Cultural appropriation, combinatory thinking and collage

On Creativity and Cultural Appropriation: Part 3

In the conversation about cultural appropriation, it seems like there is some confusion for us about the difference between a cultural appropriation that is damaging, and the idea of appropriation as a neutral tool in the artist's toolkit.

You can appropriate without being oppressive, if you are not appropriating the cultural forms of people and communities that aren’t already fighting for cultural survival in the face of the groups and identities you belong to.

Human creativity is combinatory: there is no pure “blank slate” place within us out of which images and music and movements arise (the “blank slate” is a myth of empire and has become part of the ideology of cultural approiation - maybe I’ll write more about that later).

So: no blank slate. What is outside of us is also inside of us. We are always working with internal and external raw materials. Ancestral. Material. Cultural. Emotional. Visual. Sensual. Collective. Political. Social. There is no neutral image, no neutral work of art. 

Basically every continually evolving art form on earth has contained within in a dance between the continuation and protection of tradition, and the insatiably curious and creative integration of influences from the environment around it. Human cultural evolution is MADE of appropriation, in the sense that it continually changes as it incorporates inspiration, information, and intelligence from all it comes into contact with. Culture is a continual conversation that changes all parties.

Examples: 

-- Dada artists who pioneered the art of collage in the European fine art traditions appropriated a lot of the design and typographic forms emerging from mass reproduction (the invention of photography and the printing press) in their collages, which created whole new visual language that responded to and exploited (in a both critical and exciting way) the new visual culture of industrialization. It explored how how ways of seeing and receiving and perceiving were changing as a result of the mechanical “eye” of technology. 
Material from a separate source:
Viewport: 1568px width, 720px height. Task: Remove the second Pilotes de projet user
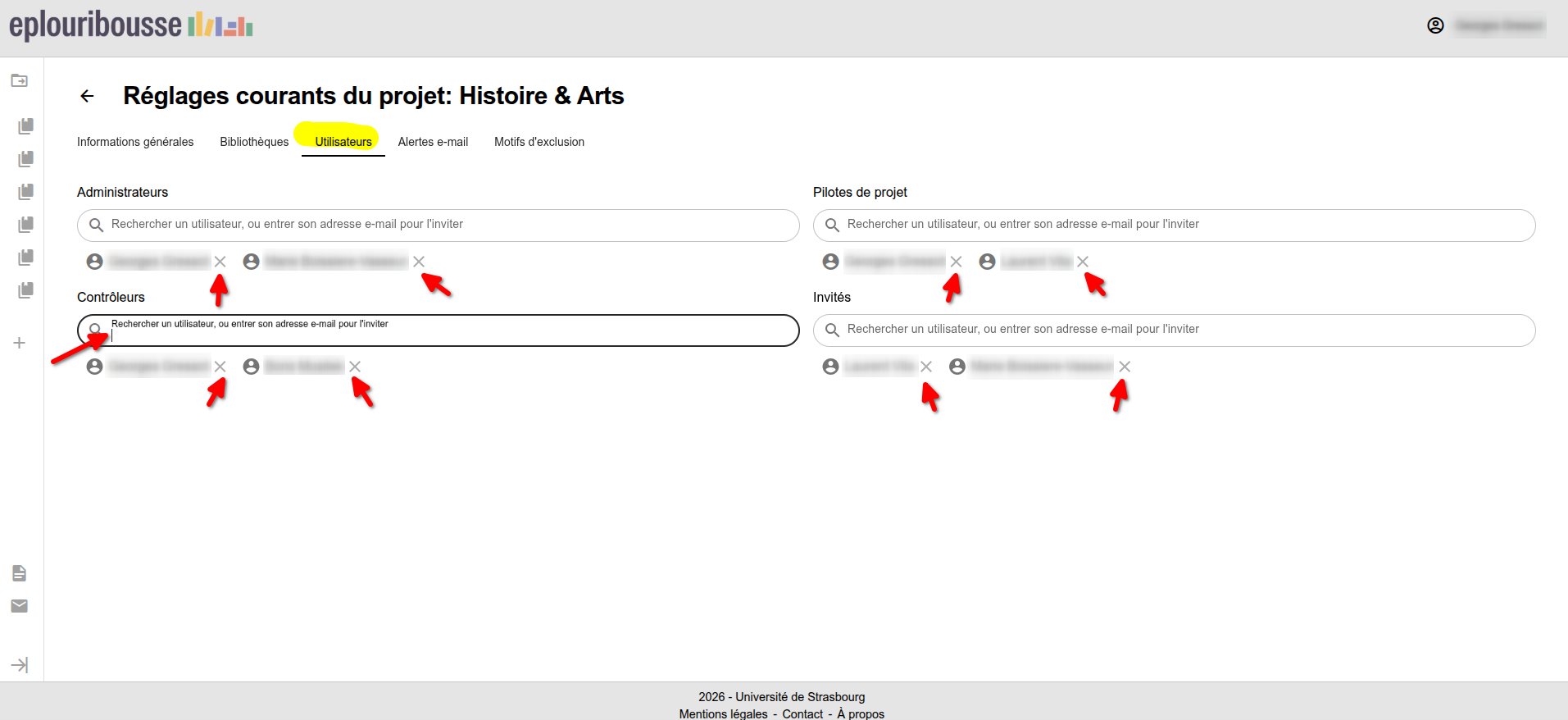click(1083, 262)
(But here’s the complexity: Dada artists also engaged in appropriation of African art images which helped perpetuate the cultural erasure of African art and tradition. Can you see the difference between those two modes within Dadaism?) (Also: Western folks often credit the Dada Artists, or worse, Picasso, for “inventing” collage which is hilarious - because collage thinking and methods have been used throughout human history all over the world.)

-- The entire history of American music as pioneered by black artists, from gospel to jazz to rock to rap and hip hop (and many other forms). Jazz for instance was influenced by gospel, bluegrass, Latin music, and musical forms from Africa and the diaspora, European orchestral music, etc etc. The undeniably GIANT contribution of this music to the world had in part to do with the creative genius of COMBINATORY thinking. And doing it in a way that resisted white cooptation by continually getting more complex, impossible to copy, and full of specific cultural references and musical language. (I am SO NOT a music historian, so I’m hoping someone will hop on this and point us to awesome resources that outlines this in better detail, because its beautiful).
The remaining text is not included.